## WHAT NEEDS TO BE DONE
From the entries below, transcribe exactly the lines between the line holding "This screenshot has width=998, height=574." and the line holding "Task: Click the Animate button on Text layer", inclusive; skip all other lines.
Start of Block
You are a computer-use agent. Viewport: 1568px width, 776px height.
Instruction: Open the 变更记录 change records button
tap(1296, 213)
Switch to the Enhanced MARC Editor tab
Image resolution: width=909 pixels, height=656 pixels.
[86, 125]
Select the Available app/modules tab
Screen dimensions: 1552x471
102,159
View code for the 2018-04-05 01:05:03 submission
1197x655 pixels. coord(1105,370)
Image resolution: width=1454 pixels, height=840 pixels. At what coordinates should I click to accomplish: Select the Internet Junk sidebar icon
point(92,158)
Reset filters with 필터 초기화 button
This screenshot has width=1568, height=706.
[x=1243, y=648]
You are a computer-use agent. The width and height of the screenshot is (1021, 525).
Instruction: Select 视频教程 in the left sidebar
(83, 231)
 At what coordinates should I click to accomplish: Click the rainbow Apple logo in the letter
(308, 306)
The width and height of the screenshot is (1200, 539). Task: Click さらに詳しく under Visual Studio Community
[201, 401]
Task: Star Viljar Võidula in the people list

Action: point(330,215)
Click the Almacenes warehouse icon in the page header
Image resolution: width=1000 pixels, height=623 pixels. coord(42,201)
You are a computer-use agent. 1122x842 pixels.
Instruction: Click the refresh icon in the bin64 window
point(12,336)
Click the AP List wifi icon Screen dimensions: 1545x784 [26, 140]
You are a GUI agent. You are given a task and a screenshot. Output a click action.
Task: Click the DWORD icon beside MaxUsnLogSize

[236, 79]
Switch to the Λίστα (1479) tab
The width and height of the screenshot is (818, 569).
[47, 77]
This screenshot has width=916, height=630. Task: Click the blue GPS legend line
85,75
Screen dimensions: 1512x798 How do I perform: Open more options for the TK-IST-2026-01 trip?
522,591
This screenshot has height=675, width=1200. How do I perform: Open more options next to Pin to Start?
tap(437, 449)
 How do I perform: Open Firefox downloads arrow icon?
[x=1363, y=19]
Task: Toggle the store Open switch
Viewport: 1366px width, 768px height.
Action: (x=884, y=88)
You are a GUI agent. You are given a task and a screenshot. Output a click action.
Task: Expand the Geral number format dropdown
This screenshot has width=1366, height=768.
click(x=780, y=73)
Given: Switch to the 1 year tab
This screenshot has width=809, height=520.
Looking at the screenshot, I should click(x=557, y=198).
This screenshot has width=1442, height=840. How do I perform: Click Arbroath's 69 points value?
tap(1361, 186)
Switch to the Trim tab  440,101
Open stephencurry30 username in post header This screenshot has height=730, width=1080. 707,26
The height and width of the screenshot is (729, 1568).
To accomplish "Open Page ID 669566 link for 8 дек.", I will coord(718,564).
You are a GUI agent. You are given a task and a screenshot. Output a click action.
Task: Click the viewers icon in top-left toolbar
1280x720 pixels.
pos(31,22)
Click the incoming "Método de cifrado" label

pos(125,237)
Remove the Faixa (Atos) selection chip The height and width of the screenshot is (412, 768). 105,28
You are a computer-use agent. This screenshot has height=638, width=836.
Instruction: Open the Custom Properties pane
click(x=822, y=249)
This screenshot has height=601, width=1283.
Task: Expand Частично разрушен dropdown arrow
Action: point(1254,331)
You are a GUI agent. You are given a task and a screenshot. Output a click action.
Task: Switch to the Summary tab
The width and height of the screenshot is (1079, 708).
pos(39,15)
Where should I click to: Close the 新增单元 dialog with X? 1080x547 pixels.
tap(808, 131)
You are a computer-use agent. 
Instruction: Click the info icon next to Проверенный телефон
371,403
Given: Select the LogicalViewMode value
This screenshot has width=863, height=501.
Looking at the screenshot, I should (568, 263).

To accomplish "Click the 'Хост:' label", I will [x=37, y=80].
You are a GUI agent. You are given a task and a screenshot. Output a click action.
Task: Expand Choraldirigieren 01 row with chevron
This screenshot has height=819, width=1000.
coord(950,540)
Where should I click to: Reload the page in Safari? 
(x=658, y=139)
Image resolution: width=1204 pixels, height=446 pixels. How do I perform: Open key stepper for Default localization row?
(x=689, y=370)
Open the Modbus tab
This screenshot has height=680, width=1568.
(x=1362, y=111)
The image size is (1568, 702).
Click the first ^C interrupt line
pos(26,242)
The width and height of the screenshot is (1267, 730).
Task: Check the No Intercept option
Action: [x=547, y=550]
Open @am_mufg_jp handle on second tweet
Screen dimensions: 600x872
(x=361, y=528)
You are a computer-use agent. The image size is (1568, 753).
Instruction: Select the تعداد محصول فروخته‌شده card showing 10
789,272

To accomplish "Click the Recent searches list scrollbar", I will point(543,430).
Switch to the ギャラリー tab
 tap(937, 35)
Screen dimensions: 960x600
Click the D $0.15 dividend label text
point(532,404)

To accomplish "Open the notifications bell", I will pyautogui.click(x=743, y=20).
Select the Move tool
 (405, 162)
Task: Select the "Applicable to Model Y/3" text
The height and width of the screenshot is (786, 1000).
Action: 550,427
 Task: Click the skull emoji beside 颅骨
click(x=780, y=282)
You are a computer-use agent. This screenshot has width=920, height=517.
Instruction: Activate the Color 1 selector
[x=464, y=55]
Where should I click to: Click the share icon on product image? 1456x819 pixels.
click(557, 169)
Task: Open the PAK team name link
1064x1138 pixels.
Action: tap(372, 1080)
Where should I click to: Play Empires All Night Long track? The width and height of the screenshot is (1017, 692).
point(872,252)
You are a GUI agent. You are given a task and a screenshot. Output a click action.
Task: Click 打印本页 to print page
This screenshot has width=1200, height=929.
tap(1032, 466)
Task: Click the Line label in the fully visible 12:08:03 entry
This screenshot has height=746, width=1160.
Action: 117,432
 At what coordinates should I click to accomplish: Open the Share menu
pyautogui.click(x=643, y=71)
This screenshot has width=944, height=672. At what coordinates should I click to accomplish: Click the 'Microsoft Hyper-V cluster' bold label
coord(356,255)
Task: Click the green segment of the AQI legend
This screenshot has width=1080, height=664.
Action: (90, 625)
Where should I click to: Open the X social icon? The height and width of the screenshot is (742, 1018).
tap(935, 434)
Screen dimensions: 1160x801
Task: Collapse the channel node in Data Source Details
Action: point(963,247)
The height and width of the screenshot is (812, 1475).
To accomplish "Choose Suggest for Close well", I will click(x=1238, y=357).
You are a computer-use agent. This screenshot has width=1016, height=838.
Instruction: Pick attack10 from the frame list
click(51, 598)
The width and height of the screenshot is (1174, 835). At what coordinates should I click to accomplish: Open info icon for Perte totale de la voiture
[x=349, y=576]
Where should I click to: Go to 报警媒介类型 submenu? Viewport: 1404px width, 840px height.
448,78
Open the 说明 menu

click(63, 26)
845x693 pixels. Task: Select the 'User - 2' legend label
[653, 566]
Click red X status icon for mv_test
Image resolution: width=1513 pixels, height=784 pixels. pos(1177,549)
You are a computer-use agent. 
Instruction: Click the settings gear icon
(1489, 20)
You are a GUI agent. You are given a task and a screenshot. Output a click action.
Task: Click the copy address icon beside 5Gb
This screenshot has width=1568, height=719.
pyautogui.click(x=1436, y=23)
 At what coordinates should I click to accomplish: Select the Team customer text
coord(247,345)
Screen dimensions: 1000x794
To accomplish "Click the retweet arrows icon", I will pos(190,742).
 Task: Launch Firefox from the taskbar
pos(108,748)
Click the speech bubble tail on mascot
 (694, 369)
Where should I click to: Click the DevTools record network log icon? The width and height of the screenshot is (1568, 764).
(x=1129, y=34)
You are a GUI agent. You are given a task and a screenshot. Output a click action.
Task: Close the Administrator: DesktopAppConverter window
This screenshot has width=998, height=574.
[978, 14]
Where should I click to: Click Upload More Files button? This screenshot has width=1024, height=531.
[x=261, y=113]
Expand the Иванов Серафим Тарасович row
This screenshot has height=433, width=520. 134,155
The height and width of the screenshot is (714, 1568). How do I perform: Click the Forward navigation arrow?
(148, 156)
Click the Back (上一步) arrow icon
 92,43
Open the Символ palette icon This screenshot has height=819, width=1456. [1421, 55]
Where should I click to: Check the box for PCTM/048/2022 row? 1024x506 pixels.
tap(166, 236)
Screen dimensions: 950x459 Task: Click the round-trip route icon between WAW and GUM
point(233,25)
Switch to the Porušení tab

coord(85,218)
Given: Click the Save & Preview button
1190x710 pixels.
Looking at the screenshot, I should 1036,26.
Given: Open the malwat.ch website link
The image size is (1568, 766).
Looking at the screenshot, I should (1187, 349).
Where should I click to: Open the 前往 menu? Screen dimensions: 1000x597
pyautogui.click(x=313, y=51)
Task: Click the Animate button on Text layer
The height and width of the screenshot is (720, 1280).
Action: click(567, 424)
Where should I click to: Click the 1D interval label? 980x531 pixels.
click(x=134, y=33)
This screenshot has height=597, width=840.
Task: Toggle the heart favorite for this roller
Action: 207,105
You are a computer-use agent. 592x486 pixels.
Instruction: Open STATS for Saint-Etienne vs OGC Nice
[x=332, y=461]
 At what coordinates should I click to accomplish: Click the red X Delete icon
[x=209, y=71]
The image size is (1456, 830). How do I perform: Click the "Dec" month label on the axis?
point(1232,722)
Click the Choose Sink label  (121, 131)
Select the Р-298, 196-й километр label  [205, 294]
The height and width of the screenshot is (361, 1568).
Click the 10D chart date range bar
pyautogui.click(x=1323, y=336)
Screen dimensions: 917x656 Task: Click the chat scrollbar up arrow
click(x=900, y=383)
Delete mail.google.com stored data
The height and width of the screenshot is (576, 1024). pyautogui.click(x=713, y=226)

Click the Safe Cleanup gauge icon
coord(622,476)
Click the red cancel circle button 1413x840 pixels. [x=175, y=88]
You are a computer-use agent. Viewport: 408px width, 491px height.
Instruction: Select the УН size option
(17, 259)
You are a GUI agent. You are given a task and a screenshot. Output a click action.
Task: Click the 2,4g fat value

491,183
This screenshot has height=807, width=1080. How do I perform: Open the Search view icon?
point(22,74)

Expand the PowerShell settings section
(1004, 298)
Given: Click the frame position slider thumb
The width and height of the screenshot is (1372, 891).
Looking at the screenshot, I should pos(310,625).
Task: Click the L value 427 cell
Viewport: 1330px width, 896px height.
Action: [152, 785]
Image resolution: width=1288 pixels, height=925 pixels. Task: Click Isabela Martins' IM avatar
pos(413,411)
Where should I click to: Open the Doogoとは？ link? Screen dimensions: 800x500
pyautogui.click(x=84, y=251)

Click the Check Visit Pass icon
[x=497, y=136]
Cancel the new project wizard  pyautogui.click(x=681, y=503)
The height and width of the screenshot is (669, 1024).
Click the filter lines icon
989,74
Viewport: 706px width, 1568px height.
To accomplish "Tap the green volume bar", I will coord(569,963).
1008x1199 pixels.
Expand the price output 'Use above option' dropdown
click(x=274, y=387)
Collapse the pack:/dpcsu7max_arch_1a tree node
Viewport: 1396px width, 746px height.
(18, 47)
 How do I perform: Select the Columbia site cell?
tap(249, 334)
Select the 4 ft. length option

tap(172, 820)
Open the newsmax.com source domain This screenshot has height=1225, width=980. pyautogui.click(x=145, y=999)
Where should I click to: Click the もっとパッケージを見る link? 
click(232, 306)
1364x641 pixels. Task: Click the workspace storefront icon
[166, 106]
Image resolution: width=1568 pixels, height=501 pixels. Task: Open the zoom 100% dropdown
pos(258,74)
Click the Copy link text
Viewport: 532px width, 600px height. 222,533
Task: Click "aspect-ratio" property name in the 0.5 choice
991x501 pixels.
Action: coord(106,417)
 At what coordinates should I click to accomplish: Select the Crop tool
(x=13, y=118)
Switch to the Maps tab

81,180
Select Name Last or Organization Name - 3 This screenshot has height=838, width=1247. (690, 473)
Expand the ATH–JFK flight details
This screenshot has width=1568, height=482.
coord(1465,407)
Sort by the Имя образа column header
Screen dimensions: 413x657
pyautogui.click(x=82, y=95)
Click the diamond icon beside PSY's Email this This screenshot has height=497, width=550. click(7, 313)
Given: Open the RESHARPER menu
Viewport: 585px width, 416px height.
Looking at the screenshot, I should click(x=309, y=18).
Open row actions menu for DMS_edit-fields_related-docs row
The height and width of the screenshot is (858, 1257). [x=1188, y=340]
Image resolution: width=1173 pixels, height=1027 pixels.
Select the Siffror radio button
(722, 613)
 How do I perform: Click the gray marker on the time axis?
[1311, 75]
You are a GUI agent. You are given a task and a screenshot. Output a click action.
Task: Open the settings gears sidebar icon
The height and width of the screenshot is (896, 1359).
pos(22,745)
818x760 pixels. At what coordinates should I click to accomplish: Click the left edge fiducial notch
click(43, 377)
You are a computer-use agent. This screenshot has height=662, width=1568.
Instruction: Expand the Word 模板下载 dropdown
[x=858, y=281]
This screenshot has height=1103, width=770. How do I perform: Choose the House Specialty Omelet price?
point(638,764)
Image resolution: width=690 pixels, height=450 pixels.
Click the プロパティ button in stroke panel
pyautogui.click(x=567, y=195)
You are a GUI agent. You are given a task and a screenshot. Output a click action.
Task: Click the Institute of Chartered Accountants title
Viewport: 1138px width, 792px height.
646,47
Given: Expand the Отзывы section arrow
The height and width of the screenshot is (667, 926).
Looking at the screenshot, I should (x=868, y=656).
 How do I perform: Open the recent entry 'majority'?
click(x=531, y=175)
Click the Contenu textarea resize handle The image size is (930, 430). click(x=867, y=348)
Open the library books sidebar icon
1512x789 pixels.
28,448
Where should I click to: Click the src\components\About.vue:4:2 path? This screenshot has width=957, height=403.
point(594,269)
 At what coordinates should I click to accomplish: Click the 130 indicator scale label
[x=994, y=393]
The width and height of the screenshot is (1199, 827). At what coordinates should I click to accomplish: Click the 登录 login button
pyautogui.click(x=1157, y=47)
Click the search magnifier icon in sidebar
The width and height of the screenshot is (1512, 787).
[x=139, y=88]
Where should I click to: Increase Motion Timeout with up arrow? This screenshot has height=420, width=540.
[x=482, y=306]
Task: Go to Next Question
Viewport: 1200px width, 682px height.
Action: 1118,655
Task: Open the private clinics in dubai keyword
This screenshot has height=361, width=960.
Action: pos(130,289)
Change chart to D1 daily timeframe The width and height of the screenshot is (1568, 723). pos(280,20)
End of Block
## TASK ANSWER
This screenshot has width=998, height=574.
[978, 14]
Where should I click to: Click Upload More Files button? This screenshot has width=1024, height=531.
[x=261, y=113]
Expand the Иванов Серафим Тарасович row
This screenshot has height=433, width=520. 134,155
The height and width of the screenshot is (714, 1568). How do I perform: Click the Forward navigation arrow?
(148, 156)
Click the Back (上一步) arrow icon
 92,43
Open the Символ palette icon This screenshot has height=819, width=1456. [1421, 55]
Where should I click to: Check the box for PCTM/048/2022 row? 1024x506 pixels.
tap(166, 236)
Screen dimensions: 950x459 Task: Click the round-trip route icon between WAW and GUM
point(233,25)
Switch to the Porušení tab

coord(85,218)
Given: Click the Save & Preview button
1190x710 pixels.
Looking at the screenshot, I should 1036,26.
Given: Open the malwat.ch website link
The image size is (1568, 766).
Looking at the screenshot, I should (1187, 349).
Where should I click to: Open the 前往 menu? Screen dimensions: 1000x597
pyautogui.click(x=313, y=51)
Task: Click the Animate button on Text layer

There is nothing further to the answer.